Stored records:
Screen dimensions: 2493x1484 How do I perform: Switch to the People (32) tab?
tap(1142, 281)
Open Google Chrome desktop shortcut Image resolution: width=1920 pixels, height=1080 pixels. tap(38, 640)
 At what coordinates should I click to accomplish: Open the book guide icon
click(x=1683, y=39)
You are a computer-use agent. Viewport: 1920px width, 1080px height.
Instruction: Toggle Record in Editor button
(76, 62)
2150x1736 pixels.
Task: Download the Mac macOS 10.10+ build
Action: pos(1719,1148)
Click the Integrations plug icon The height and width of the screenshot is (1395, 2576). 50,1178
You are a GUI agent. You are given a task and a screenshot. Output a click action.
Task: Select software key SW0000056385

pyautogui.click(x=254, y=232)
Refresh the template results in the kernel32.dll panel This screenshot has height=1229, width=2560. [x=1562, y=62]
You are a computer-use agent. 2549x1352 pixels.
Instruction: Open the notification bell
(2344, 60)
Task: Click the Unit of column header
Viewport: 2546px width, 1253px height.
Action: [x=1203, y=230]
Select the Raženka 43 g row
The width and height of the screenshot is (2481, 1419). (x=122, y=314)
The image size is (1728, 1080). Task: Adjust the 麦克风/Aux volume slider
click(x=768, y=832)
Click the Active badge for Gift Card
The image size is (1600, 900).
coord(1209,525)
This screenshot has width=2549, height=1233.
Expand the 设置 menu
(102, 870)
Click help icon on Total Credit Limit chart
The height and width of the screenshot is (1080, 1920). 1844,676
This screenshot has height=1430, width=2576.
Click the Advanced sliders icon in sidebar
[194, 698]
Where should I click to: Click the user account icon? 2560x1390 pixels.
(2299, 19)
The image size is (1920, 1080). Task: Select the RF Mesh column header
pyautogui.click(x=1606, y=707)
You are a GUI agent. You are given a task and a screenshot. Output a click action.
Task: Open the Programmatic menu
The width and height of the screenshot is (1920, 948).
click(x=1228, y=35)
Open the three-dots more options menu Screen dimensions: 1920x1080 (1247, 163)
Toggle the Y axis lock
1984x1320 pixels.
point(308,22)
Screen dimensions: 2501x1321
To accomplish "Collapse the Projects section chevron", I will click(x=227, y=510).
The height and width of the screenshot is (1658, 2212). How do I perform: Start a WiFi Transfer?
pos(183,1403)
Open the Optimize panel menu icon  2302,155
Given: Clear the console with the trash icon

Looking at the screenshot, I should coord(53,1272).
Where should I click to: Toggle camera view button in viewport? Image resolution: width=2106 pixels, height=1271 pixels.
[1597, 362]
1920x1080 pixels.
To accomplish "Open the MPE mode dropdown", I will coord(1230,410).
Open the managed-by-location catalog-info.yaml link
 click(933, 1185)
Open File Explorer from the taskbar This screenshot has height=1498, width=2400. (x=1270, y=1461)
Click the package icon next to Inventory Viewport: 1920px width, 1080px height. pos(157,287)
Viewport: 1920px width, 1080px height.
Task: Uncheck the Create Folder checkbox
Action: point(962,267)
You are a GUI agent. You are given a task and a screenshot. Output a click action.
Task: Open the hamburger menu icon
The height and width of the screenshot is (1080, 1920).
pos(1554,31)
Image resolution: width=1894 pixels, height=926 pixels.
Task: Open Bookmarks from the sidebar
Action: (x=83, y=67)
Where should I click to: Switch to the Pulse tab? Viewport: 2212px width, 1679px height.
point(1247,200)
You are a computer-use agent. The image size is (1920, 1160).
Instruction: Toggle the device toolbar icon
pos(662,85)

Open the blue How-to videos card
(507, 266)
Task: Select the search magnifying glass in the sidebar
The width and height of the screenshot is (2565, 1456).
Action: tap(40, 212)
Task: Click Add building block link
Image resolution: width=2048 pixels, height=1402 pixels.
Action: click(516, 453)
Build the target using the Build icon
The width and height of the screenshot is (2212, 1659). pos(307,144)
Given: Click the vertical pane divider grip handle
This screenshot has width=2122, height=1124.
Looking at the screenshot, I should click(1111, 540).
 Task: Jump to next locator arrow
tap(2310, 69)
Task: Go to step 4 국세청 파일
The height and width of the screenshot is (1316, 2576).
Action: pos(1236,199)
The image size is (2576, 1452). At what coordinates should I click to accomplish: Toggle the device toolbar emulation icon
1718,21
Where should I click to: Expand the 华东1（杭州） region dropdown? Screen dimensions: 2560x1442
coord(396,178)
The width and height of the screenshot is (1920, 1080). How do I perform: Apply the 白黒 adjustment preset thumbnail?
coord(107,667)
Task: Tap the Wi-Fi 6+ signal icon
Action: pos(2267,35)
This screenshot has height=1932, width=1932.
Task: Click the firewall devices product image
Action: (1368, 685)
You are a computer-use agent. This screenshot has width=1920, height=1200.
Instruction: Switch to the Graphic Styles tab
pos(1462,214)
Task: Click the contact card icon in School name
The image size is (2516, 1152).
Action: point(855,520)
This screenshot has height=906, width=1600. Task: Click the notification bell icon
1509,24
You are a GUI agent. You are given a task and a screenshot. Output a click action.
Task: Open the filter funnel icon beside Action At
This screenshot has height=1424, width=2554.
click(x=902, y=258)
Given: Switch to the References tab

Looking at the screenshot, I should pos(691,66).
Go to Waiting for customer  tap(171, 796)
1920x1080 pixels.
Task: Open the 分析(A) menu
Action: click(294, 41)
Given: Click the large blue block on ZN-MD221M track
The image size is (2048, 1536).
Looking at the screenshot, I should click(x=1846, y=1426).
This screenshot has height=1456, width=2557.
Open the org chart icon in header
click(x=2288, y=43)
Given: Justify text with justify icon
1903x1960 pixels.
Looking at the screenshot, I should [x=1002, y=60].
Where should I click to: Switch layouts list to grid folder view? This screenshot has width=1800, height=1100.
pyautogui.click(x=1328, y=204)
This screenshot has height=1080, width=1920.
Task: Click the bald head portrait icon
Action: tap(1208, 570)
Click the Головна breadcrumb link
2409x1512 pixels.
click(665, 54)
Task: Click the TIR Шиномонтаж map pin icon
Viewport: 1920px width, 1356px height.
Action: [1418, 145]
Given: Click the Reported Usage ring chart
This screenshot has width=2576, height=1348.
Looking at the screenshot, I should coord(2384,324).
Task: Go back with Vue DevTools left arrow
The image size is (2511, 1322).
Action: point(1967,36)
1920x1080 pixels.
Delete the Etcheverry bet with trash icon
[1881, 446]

- **TASK TO CARRY OUT**: Lines after the one containing "Open Google Chrome" are not wanted; repeat exactly each line above from the first up to and including it.

- **FINAL ANSWER**:
Screen dimensions: 2493x1484 How do I perform: Switch to the People (32) tab?
tap(1142, 281)
Open Google Chrome desktop shortcut Image resolution: width=1920 pixels, height=1080 pixels. tap(38, 640)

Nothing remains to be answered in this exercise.